◆ Exercise instructions ◆
Top to bottom, every record is to be copied word for word.

◆ Data excerpts ◆
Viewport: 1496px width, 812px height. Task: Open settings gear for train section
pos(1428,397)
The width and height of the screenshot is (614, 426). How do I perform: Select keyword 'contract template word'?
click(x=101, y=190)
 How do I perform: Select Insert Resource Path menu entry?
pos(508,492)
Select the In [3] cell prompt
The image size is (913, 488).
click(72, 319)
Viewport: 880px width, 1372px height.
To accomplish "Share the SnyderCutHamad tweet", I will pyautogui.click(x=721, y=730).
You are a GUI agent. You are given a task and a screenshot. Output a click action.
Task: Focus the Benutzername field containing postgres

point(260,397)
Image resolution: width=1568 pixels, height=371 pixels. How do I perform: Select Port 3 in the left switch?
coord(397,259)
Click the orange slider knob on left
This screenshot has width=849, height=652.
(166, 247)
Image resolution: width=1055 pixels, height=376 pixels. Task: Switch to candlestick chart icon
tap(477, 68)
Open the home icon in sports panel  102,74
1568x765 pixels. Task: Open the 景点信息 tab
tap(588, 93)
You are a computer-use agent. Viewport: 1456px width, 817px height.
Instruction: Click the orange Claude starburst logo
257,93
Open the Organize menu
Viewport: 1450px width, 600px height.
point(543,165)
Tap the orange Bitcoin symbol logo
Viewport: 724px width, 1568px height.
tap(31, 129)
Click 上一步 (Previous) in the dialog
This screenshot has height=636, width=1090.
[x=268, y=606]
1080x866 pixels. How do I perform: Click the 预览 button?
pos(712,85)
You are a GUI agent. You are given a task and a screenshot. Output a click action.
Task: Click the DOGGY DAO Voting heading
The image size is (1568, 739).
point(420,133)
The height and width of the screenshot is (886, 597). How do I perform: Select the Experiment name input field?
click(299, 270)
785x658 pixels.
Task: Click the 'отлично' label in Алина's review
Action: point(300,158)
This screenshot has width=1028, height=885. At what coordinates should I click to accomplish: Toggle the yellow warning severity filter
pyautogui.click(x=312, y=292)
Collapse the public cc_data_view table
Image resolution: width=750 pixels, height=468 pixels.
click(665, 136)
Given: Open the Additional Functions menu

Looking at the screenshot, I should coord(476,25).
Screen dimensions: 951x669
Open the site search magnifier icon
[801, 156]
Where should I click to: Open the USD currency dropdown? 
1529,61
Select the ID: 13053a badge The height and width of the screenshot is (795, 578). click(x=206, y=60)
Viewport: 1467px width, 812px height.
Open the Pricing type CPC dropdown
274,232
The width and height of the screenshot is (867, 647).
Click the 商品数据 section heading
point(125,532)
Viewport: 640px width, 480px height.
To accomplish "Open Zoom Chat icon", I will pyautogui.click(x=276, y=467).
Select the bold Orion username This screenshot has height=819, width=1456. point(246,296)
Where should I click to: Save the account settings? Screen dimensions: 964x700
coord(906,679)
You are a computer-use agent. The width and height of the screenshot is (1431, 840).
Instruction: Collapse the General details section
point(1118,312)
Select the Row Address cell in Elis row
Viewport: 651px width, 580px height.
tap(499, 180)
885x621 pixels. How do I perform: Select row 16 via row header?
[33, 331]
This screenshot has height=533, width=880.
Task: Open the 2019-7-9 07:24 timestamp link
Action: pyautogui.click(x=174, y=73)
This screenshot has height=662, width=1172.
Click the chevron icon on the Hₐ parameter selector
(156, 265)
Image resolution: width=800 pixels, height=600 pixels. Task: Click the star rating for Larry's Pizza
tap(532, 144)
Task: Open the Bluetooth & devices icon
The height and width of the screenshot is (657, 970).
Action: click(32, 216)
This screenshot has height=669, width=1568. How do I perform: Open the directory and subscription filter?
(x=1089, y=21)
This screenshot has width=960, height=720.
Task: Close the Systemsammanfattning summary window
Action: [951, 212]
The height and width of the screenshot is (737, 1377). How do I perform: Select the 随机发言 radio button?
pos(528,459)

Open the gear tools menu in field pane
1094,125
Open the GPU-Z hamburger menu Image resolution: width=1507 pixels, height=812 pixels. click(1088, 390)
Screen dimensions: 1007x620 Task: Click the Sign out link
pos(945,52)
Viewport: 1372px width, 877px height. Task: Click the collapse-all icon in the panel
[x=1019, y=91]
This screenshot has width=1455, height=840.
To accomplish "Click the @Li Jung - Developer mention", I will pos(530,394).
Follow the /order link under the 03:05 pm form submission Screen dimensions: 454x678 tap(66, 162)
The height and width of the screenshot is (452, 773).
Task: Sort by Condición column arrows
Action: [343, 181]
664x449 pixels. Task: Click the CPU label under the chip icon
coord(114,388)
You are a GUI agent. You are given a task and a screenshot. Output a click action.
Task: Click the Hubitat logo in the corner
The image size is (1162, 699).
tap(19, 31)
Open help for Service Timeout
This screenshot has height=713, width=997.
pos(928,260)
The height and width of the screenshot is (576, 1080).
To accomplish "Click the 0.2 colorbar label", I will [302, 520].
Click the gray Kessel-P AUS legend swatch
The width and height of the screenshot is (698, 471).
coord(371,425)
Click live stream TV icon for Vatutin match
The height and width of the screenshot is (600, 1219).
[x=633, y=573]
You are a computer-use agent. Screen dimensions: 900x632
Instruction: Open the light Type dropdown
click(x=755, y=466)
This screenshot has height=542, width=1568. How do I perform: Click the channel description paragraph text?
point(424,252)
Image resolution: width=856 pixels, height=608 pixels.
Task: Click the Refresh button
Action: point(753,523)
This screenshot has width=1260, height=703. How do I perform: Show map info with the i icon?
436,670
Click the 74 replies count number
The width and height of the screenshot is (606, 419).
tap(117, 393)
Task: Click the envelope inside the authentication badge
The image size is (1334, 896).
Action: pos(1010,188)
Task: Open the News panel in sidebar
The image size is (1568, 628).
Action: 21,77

◆ Response to this task ◆
Viewport: 1496px width, 812px height. Task: Open settings gear for train section
pos(1428,397)
The width and height of the screenshot is (614, 426). How do I perform: Select keyword 'contract template word'?
click(x=101, y=190)
 How do I perform: Select Insert Resource Path menu entry?
pos(508,492)
Select the In [3] cell prompt
The image size is (913, 488).
click(72, 319)
Viewport: 880px width, 1372px height.
To accomplish "Share the SnyderCutHamad tweet", I will pyautogui.click(x=721, y=730).
You are a GUI agent. You are given a task and a screenshot. Output a click action.
Task: Focus the Benutzername field containing postgres

point(260,397)
Image resolution: width=1568 pixels, height=371 pixels. How do I perform: Select Port 3 in the left switch?
coord(397,259)
Click the orange slider knob on left
This screenshot has width=849, height=652.
(166, 247)
Image resolution: width=1055 pixels, height=376 pixels. Task: Switch to candlestick chart icon
tap(477, 68)
Open the home icon in sports panel  102,74
1568x765 pixels. Task: Open the 景点信息 tab
tap(588, 93)
You are a computer-use agent. Viewport: 1456px width, 817px height.
Instruction: Click the orange Claude starburst logo
257,93
Open the Organize menu
Viewport: 1450px width, 600px height.
point(543,165)
Tap the orange Bitcoin symbol logo
Viewport: 724px width, 1568px height.
tap(31, 129)
Click 上一步 (Previous) in the dialog
This screenshot has height=636, width=1090.
[x=268, y=606]
1080x866 pixels. How do I perform: Click the 预览 button?
pos(712,85)
You are a GUI agent. You are given a task and a screenshot. Output a click action.
Task: Click the DOGGY DAO Voting heading
The image size is (1568, 739).
point(420,133)
The height and width of the screenshot is (886, 597). How do I perform: Select the Experiment name input field?
click(299, 270)
785x658 pixels.
Task: Click the 'отлично' label in Алина's review
Action: point(300,158)
This screenshot has width=1028, height=885. At what coordinates should I click to accomplish: Toggle the yellow warning severity filter
pyautogui.click(x=312, y=292)
Collapse the public cc_data_view table
Image resolution: width=750 pixels, height=468 pixels.
click(665, 136)
Given: Open the Additional Functions menu

Looking at the screenshot, I should coord(476,25).
Screen dimensions: 951x669
Open the site search magnifier icon
[801, 156]
Where should I click to: Open the USD currency dropdown? 
1529,61
Select the ID: 13053a badge The height and width of the screenshot is (795, 578). click(x=206, y=60)
Viewport: 1467px width, 812px height.
Open the Pricing type CPC dropdown
274,232
The width and height of the screenshot is (867, 647).
Click the 商品数据 section heading
point(125,532)
Viewport: 640px width, 480px height.
To accomplish "Open Zoom Chat icon", I will pyautogui.click(x=276, y=467).
Select the bold Orion username This screenshot has height=819, width=1456. point(246,296)
Where should I click to: Save the account settings? Screen dimensions: 964x700
coord(906,679)
You are a computer-use agent. The width and height of the screenshot is (1431, 840).
Instruction: Collapse the General details section
point(1118,312)
Select the Row Address cell in Elis row
Viewport: 651px width, 580px height.
tap(499, 180)
885x621 pixels. How do I perform: Select row 16 via row header?
[33, 331]
This screenshot has height=533, width=880.
Task: Open the 2019-7-9 07:24 timestamp link
Action: pyautogui.click(x=174, y=73)
This screenshot has height=662, width=1172.
Click the chevron icon on the Hₐ parameter selector
(156, 265)
Image resolution: width=800 pixels, height=600 pixels. Task: Click the star rating for Larry's Pizza
tap(532, 144)
Task: Open the Bluetooth & devices icon
The height and width of the screenshot is (657, 970).
Action: click(32, 216)
This screenshot has height=669, width=1568. How do I perform: Open the directory and subscription filter?
(x=1089, y=21)
This screenshot has width=960, height=720.
Task: Close the Systemsammanfattning summary window
Action: [951, 212]
The height and width of the screenshot is (737, 1377). How do I perform: Select the 随机发言 radio button?
pos(528,459)

Open the gear tools menu in field pane
1094,125
Open the GPU-Z hamburger menu Image resolution: width=1507 pixels, height=812 pixels. click(1088, 390)
Screen dimensions: 1007x620 Task: Click the Sign out link
pos(945,52)
Viewport: 1372px width, 877px height. Task: Click the collapse-all icon in the panel
[x=1019, y=91]
This screenshot has width=1455, height=840.
To accomplish "Click the @Li Jung - Developer mention", I will pos(530,394).
Follow the /order link under the 03:05 pm form submission Screen dimensions: 454x678 tap(66, 162)
The height and width of the screenshot is (452, 773).
Task: Sort by Condición column arrows
Action: [343, 181]
664x449 pixels. Task: Click the CPU label under the chip icon
coord(114,388)
You are a GUI agent. You are given a task and a screenshot. Output a click action.
Task: Click the Hubitat logo in the corner
The image size is (1162, 699).
tap(19, 31)
Open help for Service Timeout
This screenshot has height=713, width=997.
pos(928,260)
The height and width of the screenshot is (576, 1080).
To accomplish "Click the 0.2 colorbar label", I will [302, 520].
Click the gray Kessel-P AUS legend swatch
The width and height of the screenshot is (698, 471).
coord(371,425)
Click live stream TV icon for Vatutin match
The height and width of the screenshot is (600, 1219).
[x=633, y=573]
You are a computer-use agent. Screen dimensions: 900x632
Instruction: Open the light Type dropdown
click(x=755, y=466)
This screenshot has height=542, width=1568. How do I perform: Click the channel description paragraph text?
point(424,252)
Image resolution: width=856 pixels, height=608 pixels.
Task: Click the Refresh button
Action: point(753,523)
This screenshot has width=1260, height=703. How do I perform: Show map info with the i icon?
436,670
Click the 74 replies count number
The width and height of the screenshot is (606, 419).
tap(117, 393)
Task: Click the envelope inside the authentication badge
The image size is (1334, 896).
Action: pos(1010,188)
Task: Open the News panel in sidebar
The image size is (1568, 628).
Action: 21,77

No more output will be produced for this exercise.